Azkia juga terkenal supel dan ramah. Banyak sekali yang ingin mengajaknya makan siang, tapi karena ada janji dengan klien, Azkia terpaksa menolaknya. Siapa yang tidak senang dengan Azkia? Jika diajak bicara mengenai pekerjaan selalu nyambung.
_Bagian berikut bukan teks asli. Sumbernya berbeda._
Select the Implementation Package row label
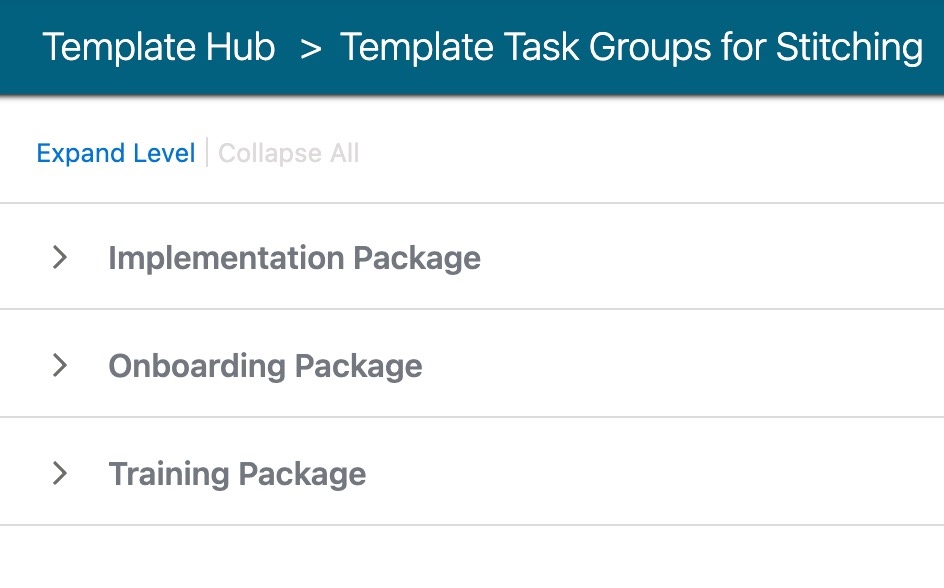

Diajak gosip mengenai karyawan di perusahaan sebelah, selalu update, terutama kalau diajak gibah tentang pemilik perusahaan yang gantengnya setengah mati. Kevin Lincoln. Iya. Lelaki ganteng yang merupakan bos mereka itu turunan Indonesia-Inggris. Jadi siapa yang tidak bisa melihat ketampanannya dalam radius satu kilometer?
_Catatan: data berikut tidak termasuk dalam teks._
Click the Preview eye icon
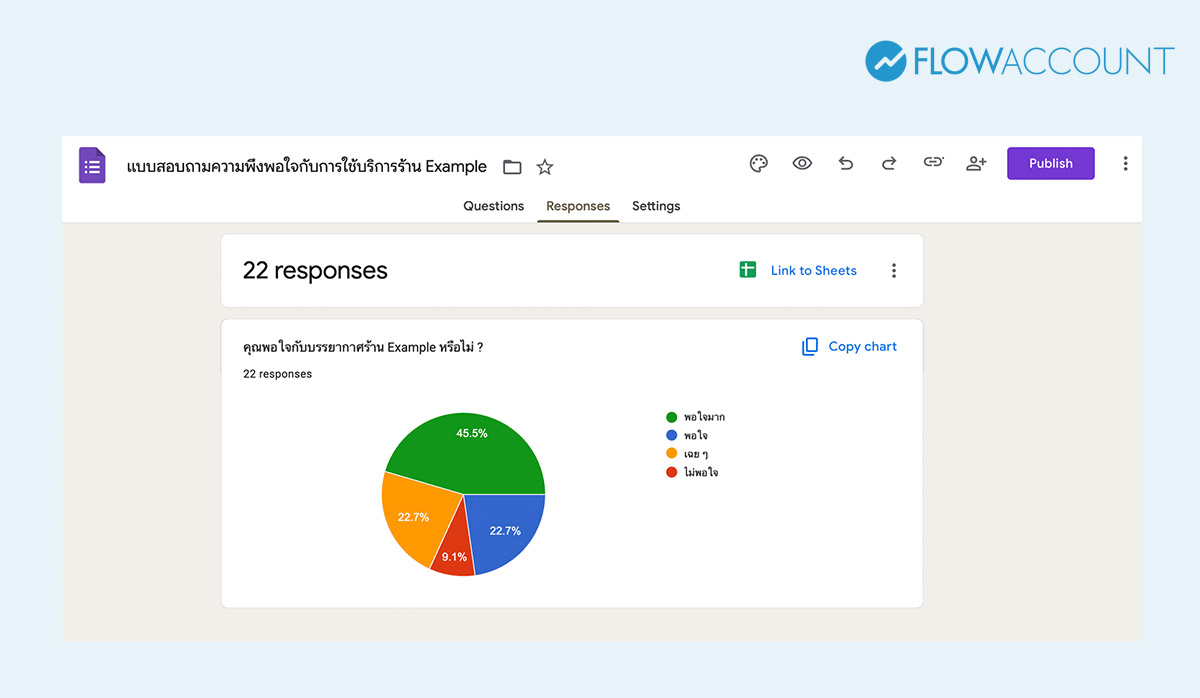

Kevin melewati karyawannya yang sedang mengobrol di jam istirahat. Ia melemparkan senyum tapi langsung memasuki ruangannya.
"Oh ya ampun! Apa kalian lihat senyumnya manis sekali?" kata seorang rekan Azkia yang langsung luluh dengan senyuman Kevin.
"Jangan begitu, Mia. Siapa yang tidak tahu kalau dia tampan? Tapi yang bikin aku penasaran, dia sudah punya pacar atau belum?" Joana menimpalinya dengan ekspresi sedih. Berharap kalau Kevin masih berstatus single.
"Apa kalian nggak punya bahasan lain ya selain ngomongin orang?" tanya Azkia menyeruput kopinya.
"Pak Kevin itu adalah bahasan paling sempurna." ujar Mia dengan dramatis. Azkia hanya menggelengkan kepalanya dan segera bergegas dari tempat duduknya.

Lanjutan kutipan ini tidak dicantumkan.